Your instructions
Go through the data and say how many lines include the string "agent"; return only the figure.

Stored records:
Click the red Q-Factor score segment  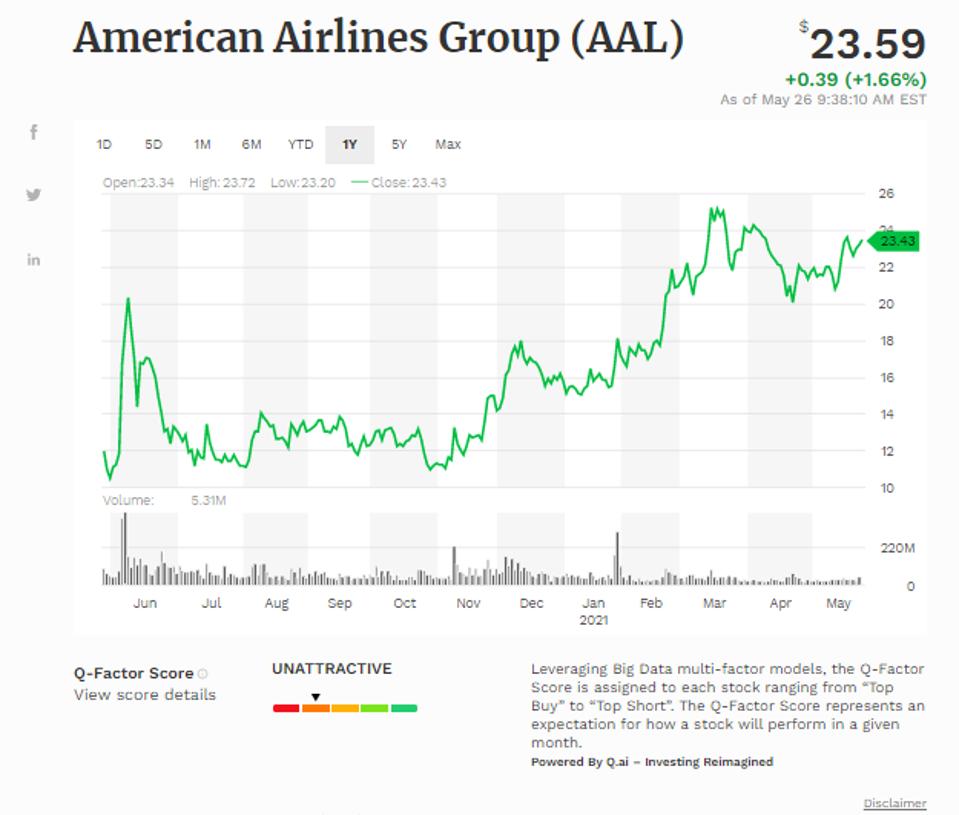pyautogui.click(x=286, y=708)
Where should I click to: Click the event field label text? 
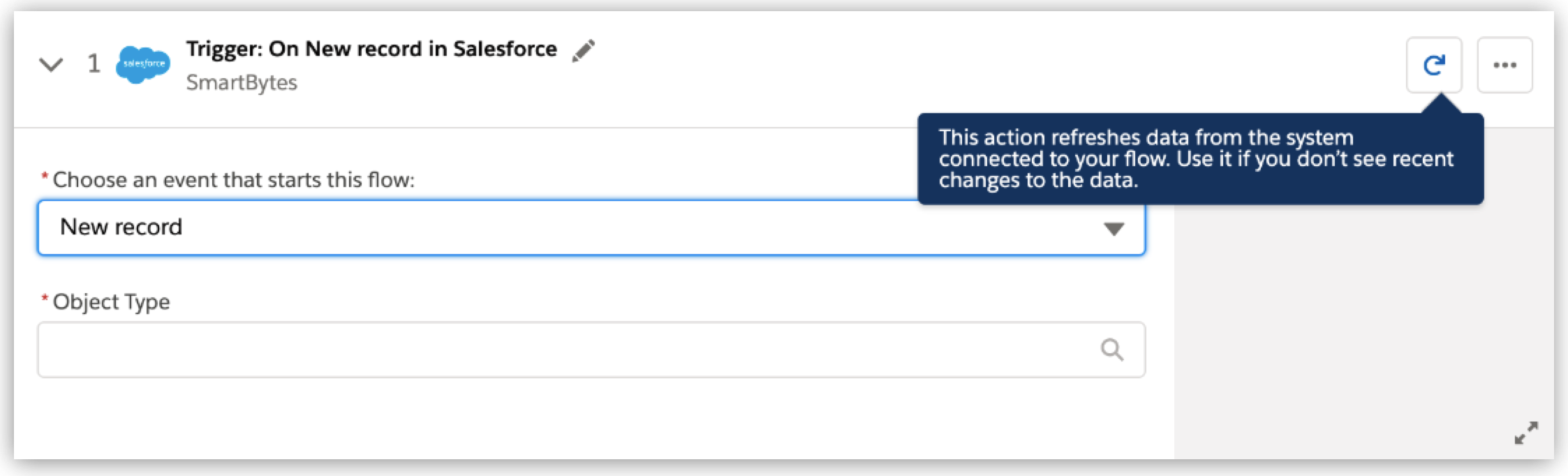tap(230, 179)
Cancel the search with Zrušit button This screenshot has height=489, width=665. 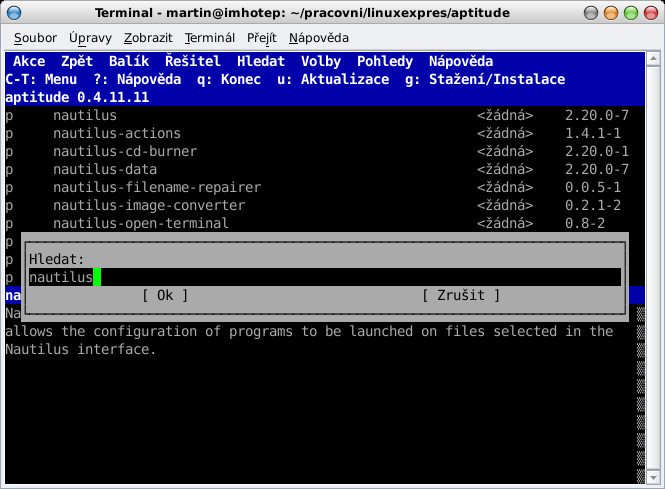click(x=461, y=295)
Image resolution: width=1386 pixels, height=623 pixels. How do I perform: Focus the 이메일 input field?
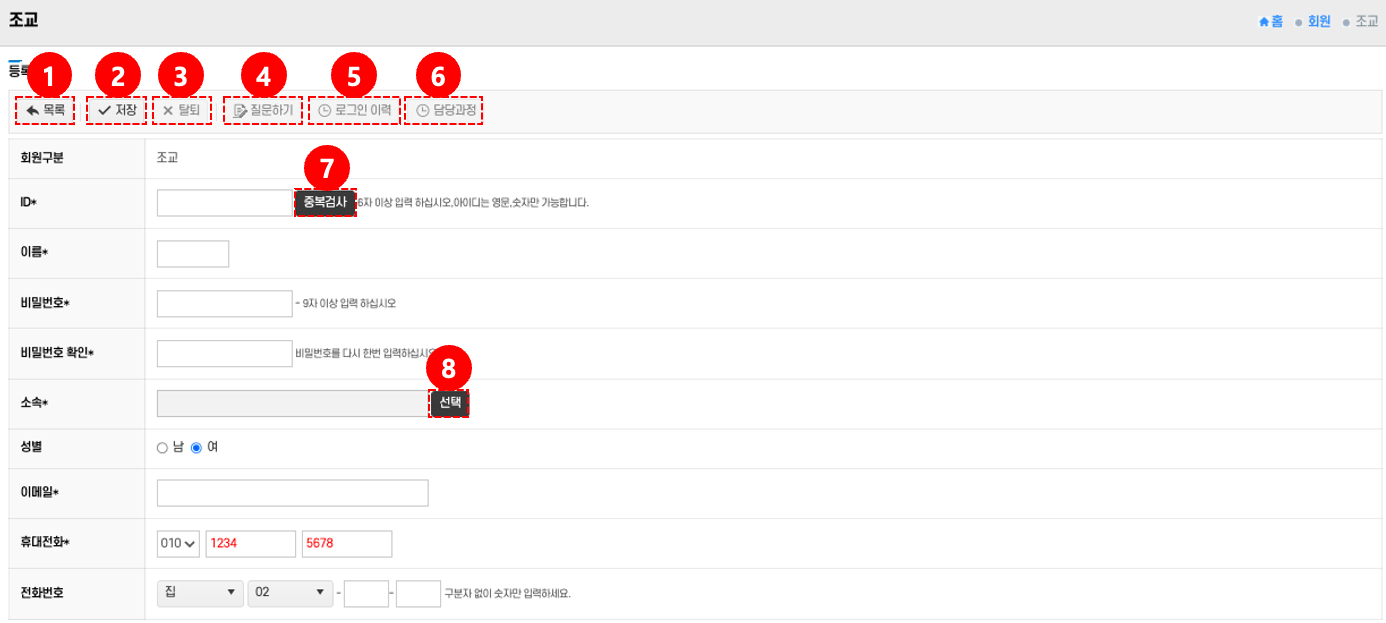coord(292,493)
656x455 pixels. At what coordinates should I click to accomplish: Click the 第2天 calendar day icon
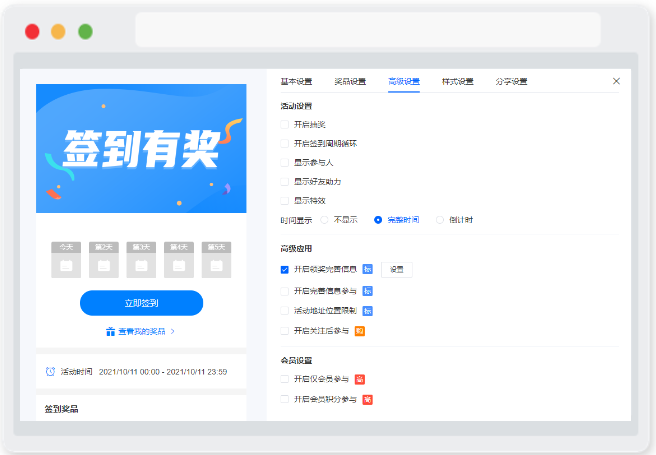(x=104, y=260)
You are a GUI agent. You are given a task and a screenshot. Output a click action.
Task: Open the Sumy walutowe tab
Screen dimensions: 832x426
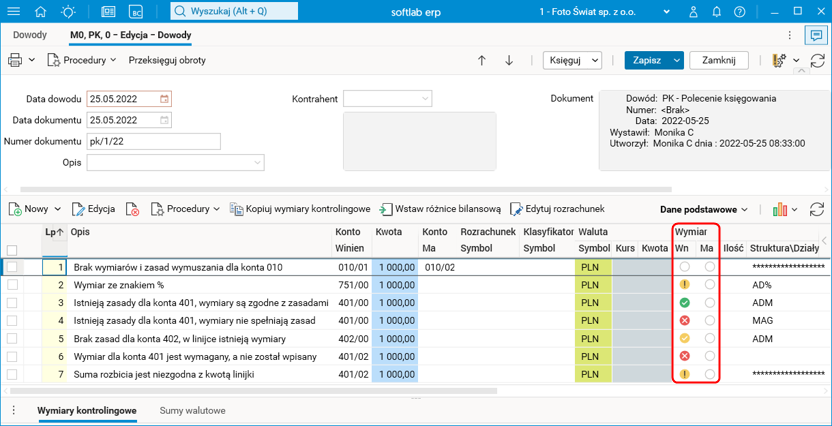(x=193, y=411)
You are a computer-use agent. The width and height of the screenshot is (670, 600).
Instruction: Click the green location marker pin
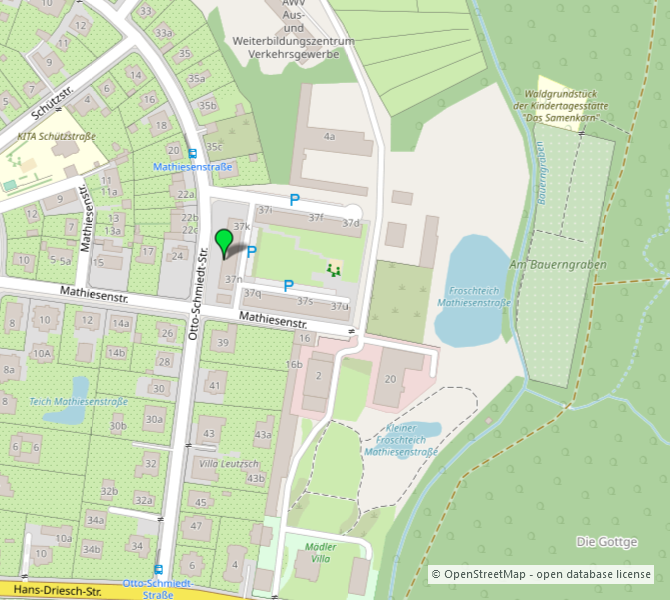pyautogui.click(x=223, y=242)
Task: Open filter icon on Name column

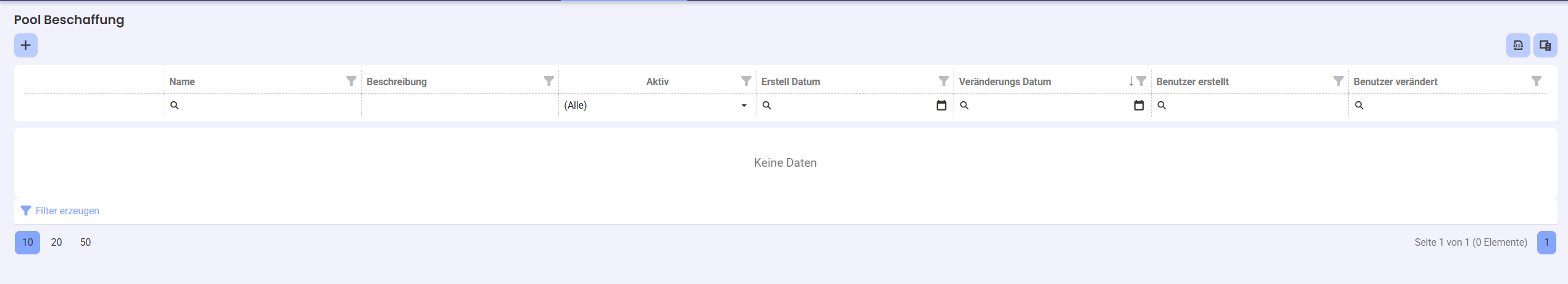Action: tap(351, 81)
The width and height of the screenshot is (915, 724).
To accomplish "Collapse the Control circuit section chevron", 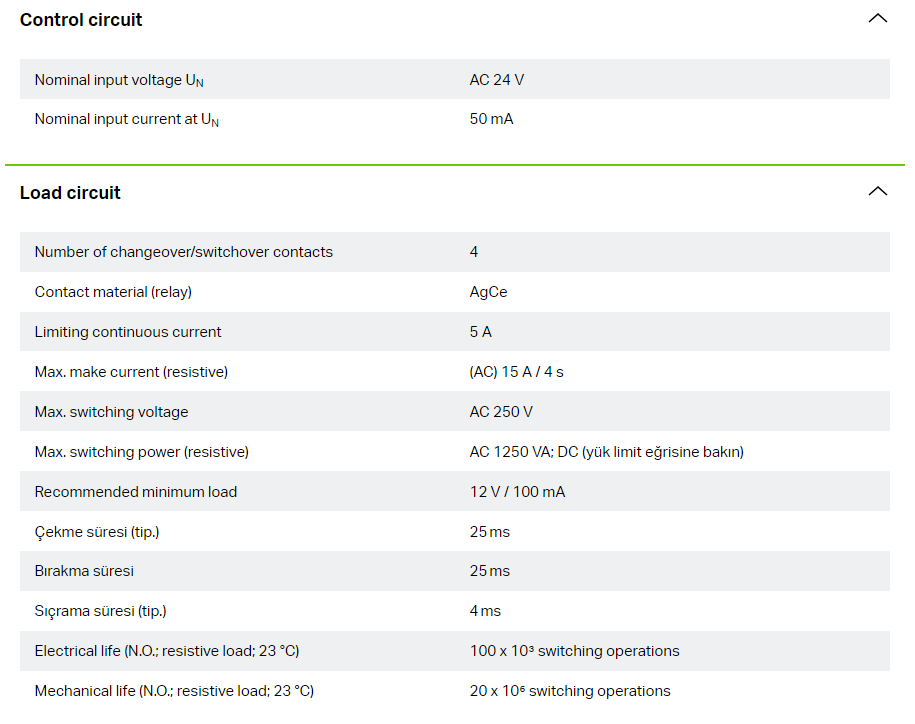I will click(x=877, y=19).
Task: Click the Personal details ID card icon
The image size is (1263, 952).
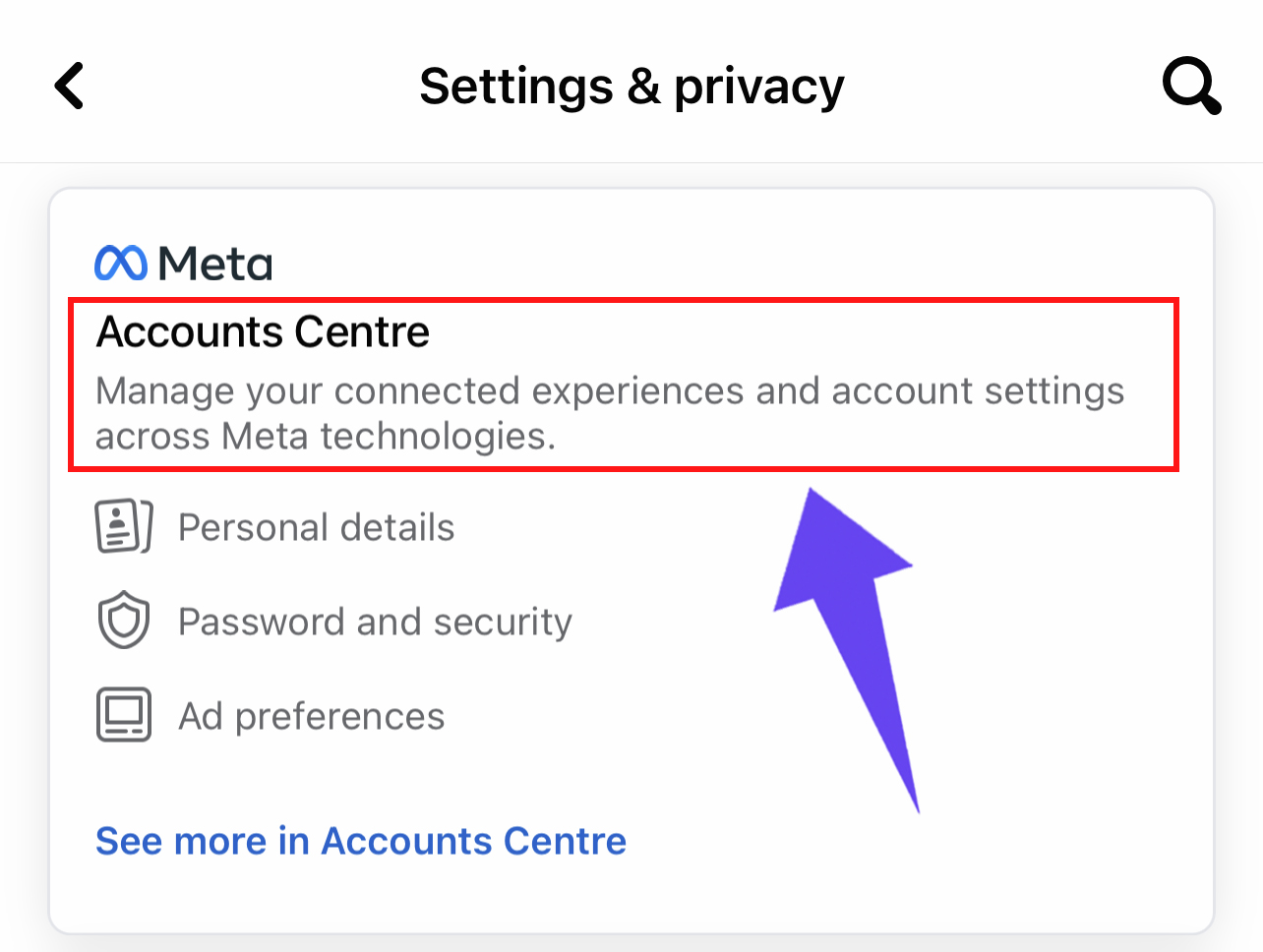Action: (124, 526)
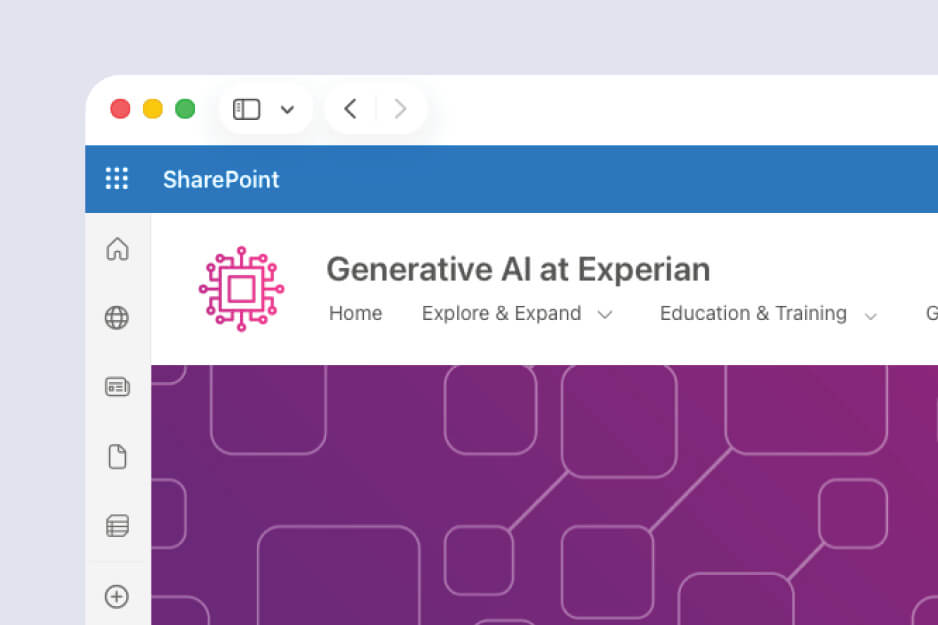
Task: Select the Lists stack icon in the sidebar
Action: pyautogui.click(x=117, y=525)
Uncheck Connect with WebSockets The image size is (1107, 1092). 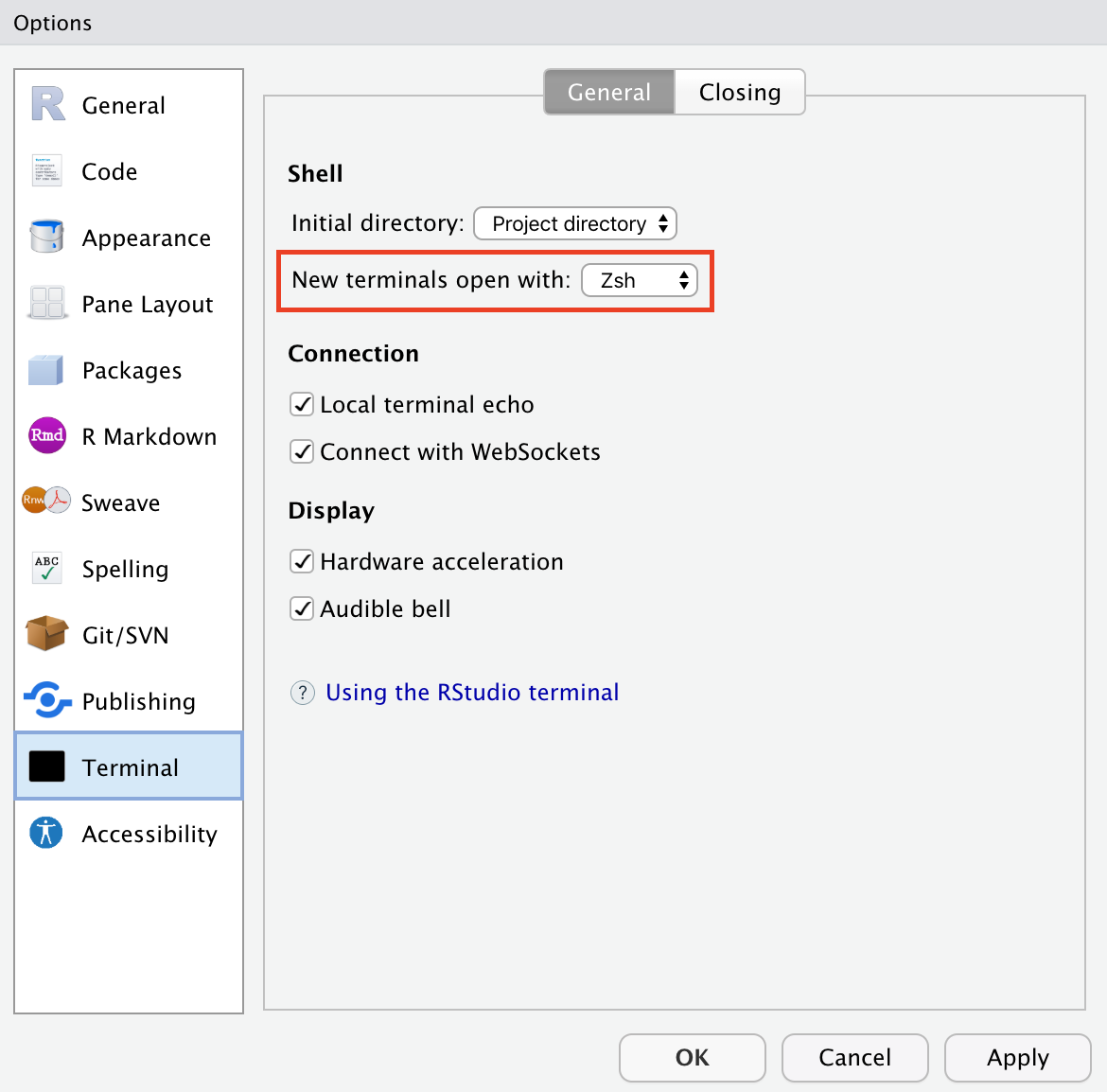pos(302,451)
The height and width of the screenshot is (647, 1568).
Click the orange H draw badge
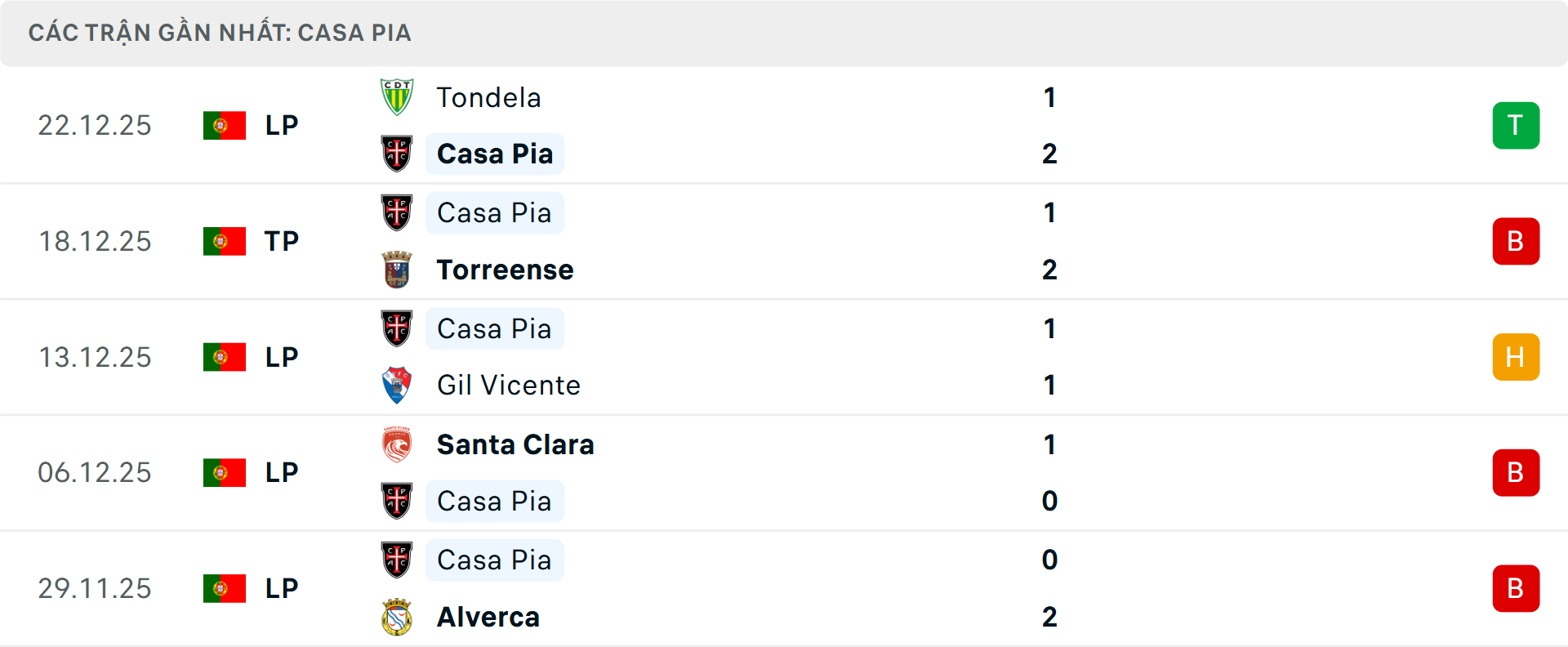pos(1516,357)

Expected output
2